#### Work required:
Read the data and repeat it in full, exactly.

#### Available data:
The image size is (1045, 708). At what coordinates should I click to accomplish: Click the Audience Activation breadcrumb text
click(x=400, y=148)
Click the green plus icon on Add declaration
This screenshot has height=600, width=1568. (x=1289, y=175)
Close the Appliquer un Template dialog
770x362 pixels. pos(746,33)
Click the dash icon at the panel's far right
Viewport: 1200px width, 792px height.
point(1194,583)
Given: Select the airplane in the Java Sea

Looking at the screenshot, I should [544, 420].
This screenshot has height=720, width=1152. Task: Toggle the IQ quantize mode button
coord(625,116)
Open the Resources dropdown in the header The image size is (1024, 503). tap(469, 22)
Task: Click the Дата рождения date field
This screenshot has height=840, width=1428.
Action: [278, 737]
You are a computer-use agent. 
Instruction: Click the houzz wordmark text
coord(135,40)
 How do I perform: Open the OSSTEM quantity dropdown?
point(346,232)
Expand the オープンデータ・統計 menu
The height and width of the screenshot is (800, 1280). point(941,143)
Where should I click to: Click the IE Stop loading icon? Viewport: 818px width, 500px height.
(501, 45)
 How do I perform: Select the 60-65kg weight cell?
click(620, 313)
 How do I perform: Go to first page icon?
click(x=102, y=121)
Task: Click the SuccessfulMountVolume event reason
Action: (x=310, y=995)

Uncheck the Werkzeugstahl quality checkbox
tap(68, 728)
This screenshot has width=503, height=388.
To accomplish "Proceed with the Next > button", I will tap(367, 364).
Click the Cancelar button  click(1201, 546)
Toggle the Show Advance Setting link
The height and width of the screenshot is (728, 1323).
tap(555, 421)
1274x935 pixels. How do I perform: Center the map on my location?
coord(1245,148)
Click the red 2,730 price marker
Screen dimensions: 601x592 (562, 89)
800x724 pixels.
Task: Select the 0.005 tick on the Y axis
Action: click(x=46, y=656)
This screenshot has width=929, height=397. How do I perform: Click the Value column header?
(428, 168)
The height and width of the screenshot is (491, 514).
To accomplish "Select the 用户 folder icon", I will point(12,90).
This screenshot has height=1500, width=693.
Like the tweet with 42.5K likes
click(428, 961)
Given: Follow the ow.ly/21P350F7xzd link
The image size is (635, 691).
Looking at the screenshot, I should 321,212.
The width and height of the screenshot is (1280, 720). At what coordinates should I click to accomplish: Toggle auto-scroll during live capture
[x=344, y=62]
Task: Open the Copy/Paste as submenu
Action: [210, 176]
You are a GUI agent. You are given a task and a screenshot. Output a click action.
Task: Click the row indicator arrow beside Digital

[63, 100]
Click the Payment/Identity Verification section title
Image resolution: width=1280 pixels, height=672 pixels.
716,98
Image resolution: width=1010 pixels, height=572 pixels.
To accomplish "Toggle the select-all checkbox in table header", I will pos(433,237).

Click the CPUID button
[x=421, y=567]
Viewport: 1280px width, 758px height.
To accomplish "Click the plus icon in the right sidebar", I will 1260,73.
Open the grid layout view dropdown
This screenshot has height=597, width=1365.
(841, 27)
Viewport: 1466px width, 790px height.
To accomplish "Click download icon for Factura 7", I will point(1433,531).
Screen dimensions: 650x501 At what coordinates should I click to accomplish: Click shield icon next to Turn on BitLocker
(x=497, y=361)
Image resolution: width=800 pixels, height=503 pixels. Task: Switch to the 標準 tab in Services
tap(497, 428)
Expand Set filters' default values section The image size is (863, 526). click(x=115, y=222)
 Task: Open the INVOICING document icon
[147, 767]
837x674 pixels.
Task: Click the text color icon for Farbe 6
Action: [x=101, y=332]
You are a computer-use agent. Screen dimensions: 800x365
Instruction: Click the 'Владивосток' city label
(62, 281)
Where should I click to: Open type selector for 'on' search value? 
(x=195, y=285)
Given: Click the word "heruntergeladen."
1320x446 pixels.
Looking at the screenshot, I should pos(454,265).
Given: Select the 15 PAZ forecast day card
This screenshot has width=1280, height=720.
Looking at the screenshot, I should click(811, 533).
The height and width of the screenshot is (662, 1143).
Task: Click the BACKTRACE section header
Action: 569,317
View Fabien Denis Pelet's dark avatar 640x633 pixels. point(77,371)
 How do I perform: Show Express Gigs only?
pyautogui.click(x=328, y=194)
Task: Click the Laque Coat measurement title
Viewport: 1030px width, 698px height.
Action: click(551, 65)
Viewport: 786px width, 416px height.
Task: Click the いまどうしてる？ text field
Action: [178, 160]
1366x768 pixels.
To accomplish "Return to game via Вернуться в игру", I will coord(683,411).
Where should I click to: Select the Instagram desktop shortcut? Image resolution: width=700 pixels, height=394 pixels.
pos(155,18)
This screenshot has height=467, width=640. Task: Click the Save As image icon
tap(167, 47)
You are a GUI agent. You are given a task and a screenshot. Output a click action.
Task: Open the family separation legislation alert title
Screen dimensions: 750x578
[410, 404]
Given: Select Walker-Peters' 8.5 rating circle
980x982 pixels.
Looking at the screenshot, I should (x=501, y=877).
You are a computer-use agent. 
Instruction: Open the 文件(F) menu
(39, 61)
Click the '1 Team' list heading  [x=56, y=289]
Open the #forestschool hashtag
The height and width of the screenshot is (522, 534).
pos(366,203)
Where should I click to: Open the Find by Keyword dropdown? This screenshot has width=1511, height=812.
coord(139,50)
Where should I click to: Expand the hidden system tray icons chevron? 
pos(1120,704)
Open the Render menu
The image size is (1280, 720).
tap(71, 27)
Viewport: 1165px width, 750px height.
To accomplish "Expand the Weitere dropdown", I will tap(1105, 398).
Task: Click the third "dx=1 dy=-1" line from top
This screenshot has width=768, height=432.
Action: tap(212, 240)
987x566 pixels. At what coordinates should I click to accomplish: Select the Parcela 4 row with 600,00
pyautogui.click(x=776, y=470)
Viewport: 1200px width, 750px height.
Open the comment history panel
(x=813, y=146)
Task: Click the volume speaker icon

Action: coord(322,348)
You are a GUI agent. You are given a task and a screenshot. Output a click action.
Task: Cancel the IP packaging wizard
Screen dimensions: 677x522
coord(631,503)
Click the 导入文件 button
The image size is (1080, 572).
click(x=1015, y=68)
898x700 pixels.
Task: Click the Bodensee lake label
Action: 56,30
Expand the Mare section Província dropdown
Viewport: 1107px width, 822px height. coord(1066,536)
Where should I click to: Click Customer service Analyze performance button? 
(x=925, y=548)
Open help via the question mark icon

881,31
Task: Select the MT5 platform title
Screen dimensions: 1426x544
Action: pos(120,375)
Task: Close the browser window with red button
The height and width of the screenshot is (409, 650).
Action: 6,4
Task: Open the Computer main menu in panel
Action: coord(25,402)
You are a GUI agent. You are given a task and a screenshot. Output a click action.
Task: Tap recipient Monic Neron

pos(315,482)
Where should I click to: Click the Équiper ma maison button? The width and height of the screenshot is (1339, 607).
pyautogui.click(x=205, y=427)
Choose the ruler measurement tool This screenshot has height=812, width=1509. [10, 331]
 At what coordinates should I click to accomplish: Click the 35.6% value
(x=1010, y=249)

#### The answer:
The image size is (1045, 708). At what coordinates should I click to accomplish: Click the Audience Activation breadcrumb text
click(x=400, y=148)
Click the green plus icon on Add declaration
This screenshot has height=600, width=1568. (x=1289, y=175)
Close the Appliquer un Template dialog
770x362 pixels. pos(746,33)
Click the dash icon at the panel's far right
Viewport: 1200px width, 792px height.
point(1194,583)
Given: Select the airplane in the Java Sea

Looking at the screenshot, I should [544, 420].
This screenshot has height=720, width=1152. Task: Toggle the IQ quantize mode button
coord(625,116)
Open the Resources dropdown in the header The image size is (1024, 503). tap(469, 22)
Task: Click the Дата рождения date field
This screenshot has height=840, width=1428.
Action: [278, 737]
You are a computer-use agent. 
Instruction: Click the houzz wordmark text
coord(135,40)
 How do I perform: Open the OSSTEM quantity dropdown?
point(346,232)
Expand the オープンデータ・統計 menu
The height and width of the screenshot is (800, 1280). point(941,143)
Where should I click to: Click the IE Stop loading icon? Viewport: 818px width, 500px height.
(501, 45)
 How do I perform: Select the 60-65kg weight cell?
click(620, 313)
 How do I perform: Go to first page icon?
click(x=102, y=121)
Task: Click the SuccessfulMountVolume event reason
Action: (x=310, y=995)

Uncheck the Werkzeugstahl quality checkbox
tap(68, 728)
This screenshot has width=503, height=388.
To accomplish "Proceed with the Next > button", I will tap(367, 364).
Click the Cancelar button  click(1201, 546)
Toggle the Show Advance Setting link
The height and width of the screenshot is (728, 1323).
tap(555, 421)
1274x935 pixels. How do I perform: Center the map on my location?
coord(1245,148)
Click the red 2,730 price marker
Screen dimensions: 601x592 (562, 89)
800x724 pixels.
Task: Select the 0.005 tick on the Y axis
Action: click(x=46, y=656)
This screenshot has width=929, height=397. How do I perform: Click the Value column header?
(428, 168)
The height and width of the screenshot is (491, 514).
To accomplish "Select the 用户 folder icon", I will point(12,90).
This screenshot has height=1500, width=693.
Like the tweet with 42.5K likes
click(428, 961)
Given: Follow the ow.ly/21P350F7xzd link
The image size is (635, 691).
Looking at the screenshot, I should 321,212.
The width and height of the screenshot is (1280, 720). At what coordinates should I click to accomplish: Toggle auto-scroll during live capture
[x=344, y=62]
Task: Open the Copy/Paste as submenu
Action: [210, 176]
You are a GUI agent. You are given a task and a screenshot. Output a click action.
Task: Click the row indicator arrow beside Digital

[63, 100]
Click the Payment/Identity Verification section title
Image resolution: width=1280 pixels, height=672 pixels.
716,98
Image resolution: width=1010 pixels, height=572 pixels.
To accomplish "Toggle the select-all checkbox in table header", I will pos(433,237).

Click the CPUID button
[x=421, y=567]
Viewport: 1280px width, 758px height.
To accomplish "Click the plus icon in the right sidebar", I will 1260,73.
Open the grid layout view dropdown
This screenshot has height=597, width=1365.
(841, 27)
Viewport: 1466px width, 790px height.
To accomplish "Click download icon for Factura 7", I will point(1433,531).
Screen dimensions: 650x501 At what coordinates should I click to accomplish: Click shield icon next to Turn on BitLocker
(x=497, y=361)
Image resolution: width=800 pixels, height=503 pixels. Task: Switch to the 標準 tab in Services
tap(497, 428)
Expand Set filters' default values section The image size is (863, 526). click(x=115, y=222)
 Task: Open the INVOICING document icon
[147, 767]
837x674 pixels.
Task: Click the text color icon for Farbe 6
Action: [x=101, y=332]
You are a computer-use agent. Screen dimensions: 800x365
Instruction: Click the 'Владивосток' city label
(62, 281)
Where should I click to: Open type selector for 'on' search value? 
(x=195, y=285)
Given: Click the word "heruntergeladen."
1320x446 pixels.
Looking at the screenshot, I should pos(454,265).
Given: Select the 15 PAZ forecast day card
This screenshot has width=1280, height=720.
Looking at the screenshot, I should click(811, 533).
The height and width of the screenshot is (662, 1143).
Task: Click the BACKTRACE section header
Action: 569,317
View Fabien Denis Pelet's dark avatar 640x633 pixels. point(77,371)
 How do I perform: Show Express Gigs only?
pyautogui.click(x=328, y=194)
Task: Click the Laque Coat measurement title
Viewport: 1030px width, 698px height.
Action: click(551, 65)
Viewport: 786px width, 416px height.
Task: Click the いまどうしてる？ text field
Action: [178, 160]
1366x768 pixels.
To accomplish "Return to game via Вернуться в игру", I will coord(683,411).
Where should I click to: Select the Instagram desktop shortcut? Image resolution: width=700 pixels, height=394 pixels.
pos(155,18)
This screenshot has height=467, width=640. Task: Click the Save As image icon
tap(167, 47)
You are a GUI agent. You are given a task and a screenshot. Output a click action.
Task: Open the family separation legislation alert title
Screen dimensions: 750x578
[410, 404]
Given: Select Walker-Peters' 8.5 rating circle
980x982 pixels.
Looking at the screenshot, I should (x=501, y=877).
You are a computer-use agent. 
Instruction: Open the 文件(F) menu
(39, 61)
Click the '1 Team' list heading  [x=56, y=289]
Open the #forestschool hashtag
The height and width of the screenshot is (522, 534).
pos(366,203)
Where should I click to: Open the Find by Keyword dropdown? This screenshot has width=1511, height=812.
coord(139,50)
Where should I click to: Expand the hidden system tray icons chevron? 
pos(1120,704)
Open the Render menu
The image size is (1280, 720).
tap(71, 27)
Viewport: 1165px width, 750px height.
To accomplish "Expand the Weitere dropdown", I will tap(1105, 398).
Task: Click the third "dx=1 dy=-1" line from top
This screenshot has width=768, height=432.
Action: tap(212, 240)
987x566 pixels. At what coordinates should I click to accomplish: Select the Parcela 4 row with 600,00
pyautogui.click(x=776, y=470)
Viewport: 1200px width, 750px height.
Open the comment history panel
(x=813, y=146)
Task: Click the volume speaker icon

Action: coord(322,348)
You are a GUI agent. You are given a task and a screenshot. Output a click action.
Task: Cancel the IP packaging wizard
Screen dimensions: 677x522
coord(631,503)
Click the 导入文件 button
The image size is (1080, 572).
click(x=1015, y=68)
898x700 pixels.
Task: Click the Bodensee lake label
Action: 56,30
Expand the Mare section Província dropdown
Viewport: 1107px width, 822px height. coord(1066,536)
Where should I click to: Click Customer service Analyze performance button? 
(x=925, y=548)
Open help via the question mark icon

881,31
Task: Select the MT5 platform title
Screen dimensions: 1426x544
Action: pos(120,375)
Task: Close the browser window with red button
The height and width of the screenshot is (409, 650).
Action: 6,4
Task: Open the Computer main menu in panel
Action: coord(25,402)
You are a GUI agent. You are given a task and a screenshot. Output a click action.
Task: Tap recipient Monic Neron

pos(315,482)
Where should I click to: Click the Équiper ma maison button? The width and height of the screenshot is (1339, 607).
pyautogui.click(x=205, y=427)
Choose the ruler measurement tool This screenshot has height=812, width=1509. [10, 331]
 At what coordinates should I click to accomplish: Click the 35.6% value
(x=1010, y=249)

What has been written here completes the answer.